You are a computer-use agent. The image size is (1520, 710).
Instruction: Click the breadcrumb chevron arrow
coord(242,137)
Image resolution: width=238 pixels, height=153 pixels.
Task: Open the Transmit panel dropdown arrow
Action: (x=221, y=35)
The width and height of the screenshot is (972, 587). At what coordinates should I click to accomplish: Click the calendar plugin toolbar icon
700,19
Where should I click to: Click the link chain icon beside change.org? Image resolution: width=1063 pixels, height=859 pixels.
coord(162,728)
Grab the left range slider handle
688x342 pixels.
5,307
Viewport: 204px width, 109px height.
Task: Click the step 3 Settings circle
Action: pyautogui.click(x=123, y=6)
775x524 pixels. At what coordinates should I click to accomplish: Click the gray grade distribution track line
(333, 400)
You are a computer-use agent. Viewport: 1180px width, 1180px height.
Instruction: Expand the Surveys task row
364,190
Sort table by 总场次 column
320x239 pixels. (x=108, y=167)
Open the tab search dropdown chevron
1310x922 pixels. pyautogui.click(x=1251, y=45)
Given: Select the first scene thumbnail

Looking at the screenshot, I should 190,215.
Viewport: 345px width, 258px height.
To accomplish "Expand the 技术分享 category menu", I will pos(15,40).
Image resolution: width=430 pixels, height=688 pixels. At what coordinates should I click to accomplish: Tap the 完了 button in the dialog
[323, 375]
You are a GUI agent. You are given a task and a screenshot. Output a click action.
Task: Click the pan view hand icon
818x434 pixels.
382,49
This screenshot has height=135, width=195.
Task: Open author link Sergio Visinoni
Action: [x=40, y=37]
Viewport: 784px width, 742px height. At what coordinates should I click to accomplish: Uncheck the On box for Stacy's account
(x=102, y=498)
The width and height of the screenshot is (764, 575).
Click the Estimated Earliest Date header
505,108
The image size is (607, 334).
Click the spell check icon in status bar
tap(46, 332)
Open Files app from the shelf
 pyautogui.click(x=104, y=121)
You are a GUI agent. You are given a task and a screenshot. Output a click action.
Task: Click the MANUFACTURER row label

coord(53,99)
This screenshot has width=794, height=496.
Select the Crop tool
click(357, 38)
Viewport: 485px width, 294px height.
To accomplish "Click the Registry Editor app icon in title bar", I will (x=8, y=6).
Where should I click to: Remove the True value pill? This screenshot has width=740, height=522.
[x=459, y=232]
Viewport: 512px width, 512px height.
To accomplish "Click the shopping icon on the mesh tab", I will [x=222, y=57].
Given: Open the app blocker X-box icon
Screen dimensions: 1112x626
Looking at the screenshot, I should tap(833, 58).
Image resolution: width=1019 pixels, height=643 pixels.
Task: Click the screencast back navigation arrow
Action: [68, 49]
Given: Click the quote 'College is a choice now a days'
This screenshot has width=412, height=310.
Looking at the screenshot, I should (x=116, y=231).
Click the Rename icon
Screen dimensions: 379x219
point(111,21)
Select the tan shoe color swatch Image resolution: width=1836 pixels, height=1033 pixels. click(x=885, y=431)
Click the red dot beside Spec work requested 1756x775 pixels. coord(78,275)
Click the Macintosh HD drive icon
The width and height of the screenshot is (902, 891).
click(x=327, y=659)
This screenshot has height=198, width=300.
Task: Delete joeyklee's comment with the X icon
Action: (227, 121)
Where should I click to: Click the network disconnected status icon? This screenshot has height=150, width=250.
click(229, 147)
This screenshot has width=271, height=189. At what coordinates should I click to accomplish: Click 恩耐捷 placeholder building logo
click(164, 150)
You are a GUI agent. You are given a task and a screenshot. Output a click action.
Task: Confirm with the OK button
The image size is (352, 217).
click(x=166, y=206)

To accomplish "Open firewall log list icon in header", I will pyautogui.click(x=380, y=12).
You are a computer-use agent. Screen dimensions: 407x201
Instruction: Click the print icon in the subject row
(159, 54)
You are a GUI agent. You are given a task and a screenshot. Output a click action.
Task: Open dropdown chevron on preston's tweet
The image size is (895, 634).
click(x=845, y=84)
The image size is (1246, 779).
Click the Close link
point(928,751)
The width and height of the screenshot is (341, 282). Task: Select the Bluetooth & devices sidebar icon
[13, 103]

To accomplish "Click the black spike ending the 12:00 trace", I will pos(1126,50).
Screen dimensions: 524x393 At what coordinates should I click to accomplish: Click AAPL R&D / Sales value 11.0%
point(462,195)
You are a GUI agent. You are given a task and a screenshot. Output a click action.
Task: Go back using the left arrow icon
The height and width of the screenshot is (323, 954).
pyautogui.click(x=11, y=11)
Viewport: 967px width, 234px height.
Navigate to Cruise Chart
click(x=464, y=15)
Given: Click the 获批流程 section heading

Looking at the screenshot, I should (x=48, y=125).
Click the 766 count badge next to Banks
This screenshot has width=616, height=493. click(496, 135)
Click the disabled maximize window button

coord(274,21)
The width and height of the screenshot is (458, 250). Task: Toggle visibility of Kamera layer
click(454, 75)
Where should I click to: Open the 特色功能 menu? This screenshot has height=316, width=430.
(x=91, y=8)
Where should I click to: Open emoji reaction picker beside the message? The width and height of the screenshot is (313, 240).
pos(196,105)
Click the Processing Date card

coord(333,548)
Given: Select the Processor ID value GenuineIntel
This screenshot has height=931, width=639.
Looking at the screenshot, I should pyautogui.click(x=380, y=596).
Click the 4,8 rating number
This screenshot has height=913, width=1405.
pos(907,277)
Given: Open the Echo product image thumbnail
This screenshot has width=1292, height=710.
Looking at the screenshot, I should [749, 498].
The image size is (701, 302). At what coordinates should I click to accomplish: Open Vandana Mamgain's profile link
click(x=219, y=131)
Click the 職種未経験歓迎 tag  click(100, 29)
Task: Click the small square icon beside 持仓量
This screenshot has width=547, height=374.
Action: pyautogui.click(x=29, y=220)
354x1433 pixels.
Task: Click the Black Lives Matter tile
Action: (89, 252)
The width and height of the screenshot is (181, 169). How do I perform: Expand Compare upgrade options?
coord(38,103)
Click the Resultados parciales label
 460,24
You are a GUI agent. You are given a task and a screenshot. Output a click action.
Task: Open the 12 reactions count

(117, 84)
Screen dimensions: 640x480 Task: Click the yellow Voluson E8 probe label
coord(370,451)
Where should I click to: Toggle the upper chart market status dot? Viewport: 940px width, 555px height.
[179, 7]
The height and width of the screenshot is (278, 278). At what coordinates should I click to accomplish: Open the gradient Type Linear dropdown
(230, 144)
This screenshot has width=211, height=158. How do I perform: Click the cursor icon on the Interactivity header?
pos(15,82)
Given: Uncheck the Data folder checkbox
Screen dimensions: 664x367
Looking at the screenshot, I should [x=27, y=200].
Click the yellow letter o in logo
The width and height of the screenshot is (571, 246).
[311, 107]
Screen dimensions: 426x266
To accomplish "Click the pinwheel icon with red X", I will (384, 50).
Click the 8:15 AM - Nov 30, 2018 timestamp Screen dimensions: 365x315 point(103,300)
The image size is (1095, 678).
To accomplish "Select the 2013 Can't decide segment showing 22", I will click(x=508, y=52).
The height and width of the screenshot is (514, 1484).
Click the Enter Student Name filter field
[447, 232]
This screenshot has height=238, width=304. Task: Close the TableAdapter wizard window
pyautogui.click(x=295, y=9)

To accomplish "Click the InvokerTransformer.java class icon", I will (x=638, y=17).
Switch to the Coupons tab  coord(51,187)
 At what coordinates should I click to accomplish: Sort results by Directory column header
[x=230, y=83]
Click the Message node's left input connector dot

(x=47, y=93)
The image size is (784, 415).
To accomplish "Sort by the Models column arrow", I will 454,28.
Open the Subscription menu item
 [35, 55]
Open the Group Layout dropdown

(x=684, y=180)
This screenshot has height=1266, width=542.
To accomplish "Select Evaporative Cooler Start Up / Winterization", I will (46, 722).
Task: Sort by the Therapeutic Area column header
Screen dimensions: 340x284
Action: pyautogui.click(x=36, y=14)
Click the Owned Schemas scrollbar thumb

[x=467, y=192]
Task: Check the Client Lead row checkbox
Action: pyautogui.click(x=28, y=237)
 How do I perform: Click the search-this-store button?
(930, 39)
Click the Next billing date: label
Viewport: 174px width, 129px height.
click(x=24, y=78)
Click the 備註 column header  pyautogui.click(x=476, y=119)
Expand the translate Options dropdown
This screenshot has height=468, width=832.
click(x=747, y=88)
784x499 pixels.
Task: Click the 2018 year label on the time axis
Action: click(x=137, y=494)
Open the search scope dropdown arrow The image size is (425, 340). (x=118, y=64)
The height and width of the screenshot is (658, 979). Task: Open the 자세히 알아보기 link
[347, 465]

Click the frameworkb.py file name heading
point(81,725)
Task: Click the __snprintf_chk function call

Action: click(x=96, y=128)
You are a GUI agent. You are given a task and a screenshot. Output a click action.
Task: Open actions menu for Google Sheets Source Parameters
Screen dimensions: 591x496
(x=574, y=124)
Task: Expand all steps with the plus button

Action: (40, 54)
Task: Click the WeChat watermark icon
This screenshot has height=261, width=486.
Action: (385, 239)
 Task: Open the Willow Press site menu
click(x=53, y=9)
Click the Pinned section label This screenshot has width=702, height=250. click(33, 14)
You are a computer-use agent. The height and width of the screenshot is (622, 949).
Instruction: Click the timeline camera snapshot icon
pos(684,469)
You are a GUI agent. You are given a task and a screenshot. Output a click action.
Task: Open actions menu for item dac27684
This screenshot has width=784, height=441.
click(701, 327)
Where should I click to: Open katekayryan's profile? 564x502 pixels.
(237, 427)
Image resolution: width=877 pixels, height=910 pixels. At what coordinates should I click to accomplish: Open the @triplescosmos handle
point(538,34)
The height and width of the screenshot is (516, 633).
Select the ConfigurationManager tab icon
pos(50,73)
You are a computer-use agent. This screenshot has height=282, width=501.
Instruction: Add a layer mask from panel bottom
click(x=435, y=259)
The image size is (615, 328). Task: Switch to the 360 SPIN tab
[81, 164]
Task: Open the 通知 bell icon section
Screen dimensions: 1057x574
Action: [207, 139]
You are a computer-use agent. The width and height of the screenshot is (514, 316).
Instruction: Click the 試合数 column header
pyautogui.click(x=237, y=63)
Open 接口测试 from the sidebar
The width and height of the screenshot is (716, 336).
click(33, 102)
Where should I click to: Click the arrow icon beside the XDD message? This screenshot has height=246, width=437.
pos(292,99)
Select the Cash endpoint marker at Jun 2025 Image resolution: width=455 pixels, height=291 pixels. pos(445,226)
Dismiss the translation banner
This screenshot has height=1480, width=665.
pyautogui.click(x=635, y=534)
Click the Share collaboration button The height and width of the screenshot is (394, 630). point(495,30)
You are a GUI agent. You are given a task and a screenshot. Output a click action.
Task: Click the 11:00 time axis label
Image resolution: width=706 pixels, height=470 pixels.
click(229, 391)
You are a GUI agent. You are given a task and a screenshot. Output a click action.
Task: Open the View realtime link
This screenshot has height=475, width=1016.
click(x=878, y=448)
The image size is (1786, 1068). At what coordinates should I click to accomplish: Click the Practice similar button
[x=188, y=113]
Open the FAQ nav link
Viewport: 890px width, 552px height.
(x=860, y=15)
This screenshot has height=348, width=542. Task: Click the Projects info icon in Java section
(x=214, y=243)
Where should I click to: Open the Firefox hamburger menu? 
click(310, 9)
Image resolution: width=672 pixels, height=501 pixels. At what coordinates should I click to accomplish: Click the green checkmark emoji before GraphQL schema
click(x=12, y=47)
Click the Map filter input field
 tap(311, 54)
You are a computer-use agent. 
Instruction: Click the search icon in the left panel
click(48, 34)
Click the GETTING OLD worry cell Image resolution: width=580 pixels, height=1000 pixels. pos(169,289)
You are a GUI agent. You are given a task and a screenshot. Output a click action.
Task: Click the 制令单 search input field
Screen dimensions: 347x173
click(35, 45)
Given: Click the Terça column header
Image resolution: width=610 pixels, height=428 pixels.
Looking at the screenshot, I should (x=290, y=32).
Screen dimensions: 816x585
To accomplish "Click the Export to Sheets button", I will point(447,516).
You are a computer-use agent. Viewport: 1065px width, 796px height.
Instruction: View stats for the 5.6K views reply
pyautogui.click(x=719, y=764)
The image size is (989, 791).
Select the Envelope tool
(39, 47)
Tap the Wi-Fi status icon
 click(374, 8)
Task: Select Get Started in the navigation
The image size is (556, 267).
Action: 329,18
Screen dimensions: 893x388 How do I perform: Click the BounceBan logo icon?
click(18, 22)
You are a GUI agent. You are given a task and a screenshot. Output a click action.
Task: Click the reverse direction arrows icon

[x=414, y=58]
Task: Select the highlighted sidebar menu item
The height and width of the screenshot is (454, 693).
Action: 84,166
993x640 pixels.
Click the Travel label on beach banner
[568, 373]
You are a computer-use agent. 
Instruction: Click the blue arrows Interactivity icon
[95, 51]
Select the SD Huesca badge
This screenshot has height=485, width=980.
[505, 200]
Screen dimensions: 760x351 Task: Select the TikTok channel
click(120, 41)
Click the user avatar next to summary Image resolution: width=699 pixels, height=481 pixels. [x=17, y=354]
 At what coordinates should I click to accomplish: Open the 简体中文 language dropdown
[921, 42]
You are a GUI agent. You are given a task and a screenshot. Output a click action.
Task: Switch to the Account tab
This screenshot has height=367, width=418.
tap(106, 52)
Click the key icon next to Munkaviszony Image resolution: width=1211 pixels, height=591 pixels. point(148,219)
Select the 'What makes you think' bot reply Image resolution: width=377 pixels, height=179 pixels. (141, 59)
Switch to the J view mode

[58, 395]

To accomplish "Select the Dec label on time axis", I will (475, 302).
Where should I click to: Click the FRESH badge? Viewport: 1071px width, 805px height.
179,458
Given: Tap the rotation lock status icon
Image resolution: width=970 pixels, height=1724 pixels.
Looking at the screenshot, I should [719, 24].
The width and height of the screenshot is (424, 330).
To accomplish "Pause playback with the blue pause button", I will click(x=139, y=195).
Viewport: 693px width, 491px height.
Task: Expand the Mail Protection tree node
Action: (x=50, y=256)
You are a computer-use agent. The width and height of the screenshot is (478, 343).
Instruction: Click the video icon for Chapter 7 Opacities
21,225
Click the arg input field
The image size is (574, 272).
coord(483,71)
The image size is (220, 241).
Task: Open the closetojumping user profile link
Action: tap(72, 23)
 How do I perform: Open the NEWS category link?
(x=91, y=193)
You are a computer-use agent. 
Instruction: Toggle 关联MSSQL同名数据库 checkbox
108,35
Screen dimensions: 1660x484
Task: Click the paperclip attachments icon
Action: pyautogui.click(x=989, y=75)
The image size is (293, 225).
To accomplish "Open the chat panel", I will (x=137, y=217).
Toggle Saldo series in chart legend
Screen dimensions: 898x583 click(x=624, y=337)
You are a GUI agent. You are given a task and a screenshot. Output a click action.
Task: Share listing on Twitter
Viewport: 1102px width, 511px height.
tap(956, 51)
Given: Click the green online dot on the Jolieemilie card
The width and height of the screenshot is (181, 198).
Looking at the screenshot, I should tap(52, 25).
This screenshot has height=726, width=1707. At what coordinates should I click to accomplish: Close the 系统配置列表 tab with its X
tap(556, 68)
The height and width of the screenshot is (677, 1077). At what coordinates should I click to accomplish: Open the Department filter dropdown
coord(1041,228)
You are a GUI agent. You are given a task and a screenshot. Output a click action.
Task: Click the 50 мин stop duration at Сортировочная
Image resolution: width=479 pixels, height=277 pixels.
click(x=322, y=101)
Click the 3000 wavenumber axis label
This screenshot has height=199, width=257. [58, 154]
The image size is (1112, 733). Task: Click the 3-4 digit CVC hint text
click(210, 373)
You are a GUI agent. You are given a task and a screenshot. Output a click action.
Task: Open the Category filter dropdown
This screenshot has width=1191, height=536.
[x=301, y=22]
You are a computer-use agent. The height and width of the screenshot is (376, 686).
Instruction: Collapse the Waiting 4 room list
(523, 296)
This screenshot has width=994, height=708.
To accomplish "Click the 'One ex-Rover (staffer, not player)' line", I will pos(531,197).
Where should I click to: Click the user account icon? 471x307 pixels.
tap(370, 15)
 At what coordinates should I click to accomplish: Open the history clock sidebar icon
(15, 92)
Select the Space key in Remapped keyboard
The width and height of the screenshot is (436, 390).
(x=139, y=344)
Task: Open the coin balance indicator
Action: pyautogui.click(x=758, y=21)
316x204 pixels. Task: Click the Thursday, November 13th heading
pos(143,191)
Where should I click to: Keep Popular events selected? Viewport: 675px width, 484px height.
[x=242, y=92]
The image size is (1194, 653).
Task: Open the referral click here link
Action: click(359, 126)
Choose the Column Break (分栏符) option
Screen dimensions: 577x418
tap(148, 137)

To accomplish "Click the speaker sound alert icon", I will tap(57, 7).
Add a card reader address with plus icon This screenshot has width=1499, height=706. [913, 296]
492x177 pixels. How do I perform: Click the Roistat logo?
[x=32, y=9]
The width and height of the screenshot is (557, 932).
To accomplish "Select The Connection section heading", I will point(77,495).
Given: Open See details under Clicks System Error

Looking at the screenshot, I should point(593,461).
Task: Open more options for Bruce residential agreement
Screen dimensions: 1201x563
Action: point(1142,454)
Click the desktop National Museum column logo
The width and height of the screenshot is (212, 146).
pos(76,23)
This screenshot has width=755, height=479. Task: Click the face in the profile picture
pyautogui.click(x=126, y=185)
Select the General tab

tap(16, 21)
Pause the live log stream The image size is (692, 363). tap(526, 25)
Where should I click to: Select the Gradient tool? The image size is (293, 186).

- Exercise aim -
Transcribe, exactly and without additions, the lines of the records above, beginning with the line that contains "Instruction: Click the print" and ending with the line that contains "Viewport: 967px width, 234px height.", both included.

- Written response -
Instruction: Click the print icon in the subject row
(159, 54)
You are a GUI agent. You are given a task and a screenshot. Output a click action.
Task: Open dropdown chevron on preston's tweet
The image size is (895, 634).
click(x=845, y=84)
The image size is (1246, 779).
Click the Close link
point(928,751)
The width and height of the screenshot is (341, 282). Task: Select the Bluetooth & devices sidebar icon
[13, 103]

To accomplish "Click the black spike ending the 12:00 trace", I will pos(1126,50).
Screen dimensions: 524x393 At what coordinates should I click to accomplish: Click AAPL R&D / Sales value 11.0%
point(462,195)
You are a GUI agent. You are given a task and a screenshot. Output a click action.
Task: Go back using the left arrow icon
The height and width of the screenshot is (323, 954).
pyautogui.click(x=11, y=11)
Viewport: 967px width, 234px height.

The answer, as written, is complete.